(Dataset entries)
* * * * * * * * *

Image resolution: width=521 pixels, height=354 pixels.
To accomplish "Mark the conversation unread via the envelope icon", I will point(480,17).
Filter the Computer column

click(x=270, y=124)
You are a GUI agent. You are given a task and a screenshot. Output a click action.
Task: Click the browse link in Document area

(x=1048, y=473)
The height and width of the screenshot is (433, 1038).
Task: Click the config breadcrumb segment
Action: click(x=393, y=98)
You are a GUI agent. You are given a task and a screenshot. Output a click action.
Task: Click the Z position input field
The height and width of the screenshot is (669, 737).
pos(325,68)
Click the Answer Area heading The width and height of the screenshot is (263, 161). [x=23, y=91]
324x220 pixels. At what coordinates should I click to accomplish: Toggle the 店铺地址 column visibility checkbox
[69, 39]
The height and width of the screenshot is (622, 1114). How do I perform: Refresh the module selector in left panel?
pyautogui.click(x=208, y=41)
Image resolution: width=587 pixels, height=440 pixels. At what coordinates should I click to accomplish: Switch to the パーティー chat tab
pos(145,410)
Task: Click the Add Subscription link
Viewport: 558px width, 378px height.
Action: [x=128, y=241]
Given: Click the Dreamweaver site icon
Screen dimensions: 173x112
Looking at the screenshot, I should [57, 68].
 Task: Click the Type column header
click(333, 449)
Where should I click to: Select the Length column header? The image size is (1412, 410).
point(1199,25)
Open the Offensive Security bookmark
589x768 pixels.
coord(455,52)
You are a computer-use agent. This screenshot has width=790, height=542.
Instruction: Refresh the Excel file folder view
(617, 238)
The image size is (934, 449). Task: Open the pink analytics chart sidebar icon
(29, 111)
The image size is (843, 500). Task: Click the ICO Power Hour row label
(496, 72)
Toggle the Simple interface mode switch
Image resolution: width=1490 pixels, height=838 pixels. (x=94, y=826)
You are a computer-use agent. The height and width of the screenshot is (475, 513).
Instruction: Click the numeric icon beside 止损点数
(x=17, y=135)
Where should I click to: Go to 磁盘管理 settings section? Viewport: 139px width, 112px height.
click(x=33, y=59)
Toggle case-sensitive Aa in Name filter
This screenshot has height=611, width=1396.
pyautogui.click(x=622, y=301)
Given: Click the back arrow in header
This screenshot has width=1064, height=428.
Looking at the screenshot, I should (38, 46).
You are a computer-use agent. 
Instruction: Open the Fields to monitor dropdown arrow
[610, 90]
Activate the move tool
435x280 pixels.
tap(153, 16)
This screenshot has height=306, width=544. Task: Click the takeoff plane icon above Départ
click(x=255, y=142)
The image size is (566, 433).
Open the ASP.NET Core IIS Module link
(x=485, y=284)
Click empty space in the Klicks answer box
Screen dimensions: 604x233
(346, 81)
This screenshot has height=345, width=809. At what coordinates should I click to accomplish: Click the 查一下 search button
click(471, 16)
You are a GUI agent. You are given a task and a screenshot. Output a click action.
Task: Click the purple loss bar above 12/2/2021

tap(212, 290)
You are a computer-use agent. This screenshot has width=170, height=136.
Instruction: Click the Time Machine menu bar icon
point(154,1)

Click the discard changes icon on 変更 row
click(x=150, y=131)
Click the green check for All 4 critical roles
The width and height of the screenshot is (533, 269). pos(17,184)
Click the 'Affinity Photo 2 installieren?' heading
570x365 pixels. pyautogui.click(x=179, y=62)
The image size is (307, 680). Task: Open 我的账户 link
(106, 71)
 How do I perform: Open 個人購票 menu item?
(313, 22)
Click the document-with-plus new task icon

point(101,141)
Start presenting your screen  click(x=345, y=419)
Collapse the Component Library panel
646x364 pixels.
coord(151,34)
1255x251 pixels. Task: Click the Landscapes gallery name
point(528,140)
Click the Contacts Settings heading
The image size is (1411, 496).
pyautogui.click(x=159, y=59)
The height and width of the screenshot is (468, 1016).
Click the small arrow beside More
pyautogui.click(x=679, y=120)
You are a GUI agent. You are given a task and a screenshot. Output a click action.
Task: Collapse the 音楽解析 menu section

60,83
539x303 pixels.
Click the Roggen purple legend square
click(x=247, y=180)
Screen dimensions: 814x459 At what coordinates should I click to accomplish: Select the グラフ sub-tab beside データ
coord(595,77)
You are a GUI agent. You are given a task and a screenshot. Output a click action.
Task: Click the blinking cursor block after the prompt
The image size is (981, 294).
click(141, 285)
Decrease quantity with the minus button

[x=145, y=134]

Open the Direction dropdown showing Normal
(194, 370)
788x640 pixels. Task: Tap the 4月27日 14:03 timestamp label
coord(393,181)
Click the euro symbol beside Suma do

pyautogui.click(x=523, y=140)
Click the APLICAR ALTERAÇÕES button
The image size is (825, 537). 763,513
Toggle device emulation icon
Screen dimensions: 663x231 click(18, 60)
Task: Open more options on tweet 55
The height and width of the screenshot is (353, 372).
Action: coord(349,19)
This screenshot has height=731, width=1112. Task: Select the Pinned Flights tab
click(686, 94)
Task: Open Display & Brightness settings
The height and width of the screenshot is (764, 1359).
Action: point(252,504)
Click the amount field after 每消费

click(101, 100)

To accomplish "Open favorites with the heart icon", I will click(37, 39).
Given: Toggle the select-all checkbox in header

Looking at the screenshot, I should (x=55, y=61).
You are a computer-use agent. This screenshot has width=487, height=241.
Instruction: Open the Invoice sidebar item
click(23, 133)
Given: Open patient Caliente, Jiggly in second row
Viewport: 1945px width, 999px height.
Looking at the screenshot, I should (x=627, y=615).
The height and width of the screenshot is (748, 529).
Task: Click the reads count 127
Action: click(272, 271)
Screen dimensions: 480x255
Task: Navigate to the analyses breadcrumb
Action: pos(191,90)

* * * * * * * * *

**Work request**
Taking the entries above, write out exactly each line from the one holding "Collapse the Component Library panel" to the one holding "Task: Open more options on tweet 55", both included, and stop there.

**Solution to this problem**
Collapse the Component Library panel
646x364 pixels.
coord(151,34)
1255x251 pixels. Task: Click the Landscapes gallery name
point(528,140)
Click the Contacts Settings heading
The image size is (1411, 496).
pyautogui.click(x=159, y=59)
The height and width of the screenshot is (468, 1016).
Click the small arrow beside More
pyautogui.click(x=679, y=120)
You are a GUI agent. You are given a task and a screenshot. Output a click action.
Task: Collapse the 音楽解析 menu section

60,83
539x303 pixels.
Click the Roggen purple legend square
click(x=247, y=180)
Screen dimensions: 814x459 At what coordinates should I click to accomplish: Select the グラフ sub-tab beside データ
coord(595,77)
You are a GUI agent. You are given a task and a screenshot. Output a click action.
Task: Click the blinking cursor block after the prompt
The image size is (981, 294).
click(141, 285)
Decrease quantity with the minus button

[x=145, y=134]

Open the Direction dropdown showing Normal
(194, 370)
788x640 pixels. Task: Tap the 4月27日 14:03 timestamp label
coord(393,181)
Click the euro symbol beside Suma do

pyautogui.click(x=523, y=140)
Click the APLICAR ALTERAÇÕES button
The image size is (825, 537). 763,513
Toggle device emulation icon
Screen dimensions: 663x231 click(18, 60)
Task: Open more options on tweet 55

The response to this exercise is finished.